Thank you for your prompt, helpful response.
As for the possibility of duplicate names for the advisors, I will come up
with a normalized table with each advisor with a auto-number as a primary
key. I am far better at normalizing data and using basic queries than
developing queries to base reports on.
As for the percentage, I have an additional question: how do I actually
compute the percentage?
That is, I need to calculate the number of positive responses (any response
that is > 3) out of the total responses.
Once I have the percentage, I think I will be able to create a report
organized by advisor and question number.
But, unfortunately, I am using three queries to calculate the percentage: 2
count queries and a third query based on the other two.
I have over 50 questions, about 60 advisors, 9 colleges, about 2000
responses, and (at least) 2 different ways that they want to report the data.
Obviously, I want to make this as elegant and simple as possible.
The current method uses Excel spreadsheets and lots of data-entry... Please
help!
John Vinson said:
I have compiled data from a survey.
I have a simple data table with the following fields:
SchoolName
AdvisorLastName
SSN -- Soc.
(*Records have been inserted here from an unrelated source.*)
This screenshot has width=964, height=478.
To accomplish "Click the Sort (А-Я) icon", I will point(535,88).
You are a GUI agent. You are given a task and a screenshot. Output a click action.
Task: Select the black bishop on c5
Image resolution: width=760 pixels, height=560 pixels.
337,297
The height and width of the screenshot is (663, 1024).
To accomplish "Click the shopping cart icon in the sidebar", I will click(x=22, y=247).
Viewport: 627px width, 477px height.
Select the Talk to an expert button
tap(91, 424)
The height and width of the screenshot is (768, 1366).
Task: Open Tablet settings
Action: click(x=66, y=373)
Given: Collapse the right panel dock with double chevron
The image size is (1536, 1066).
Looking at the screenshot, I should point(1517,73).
Sec. #
Question -- the Question number (e.g. Q1, Q2, ...)
Answer -- any number, one through five.
I would like to create a report, organized by Question, that calculates the
percentage of positive responses, i.e. any answers > 3, for the Advisor.
Any assistance would be greatly appreciated!
Thank you.
Create a Query based on your table. Change it to a Totals query by
clicking the Greek Sigma icon.
Put a calculated field in a vacant Field cell by typing:
PosResp: IIF([Answer] > 3, 100, 0)
Select the SchoolName and AdvisorLastName fields (or just the
AdvisorLastName, if you want to average across schools) and use "Group
By" on its Total row; and use "Average" on the total row under
PosResp.
Nitpicky question: what if you have two advisors named Brown (Fred and
Lona say)? or for that matter two advisors named Jim Smith?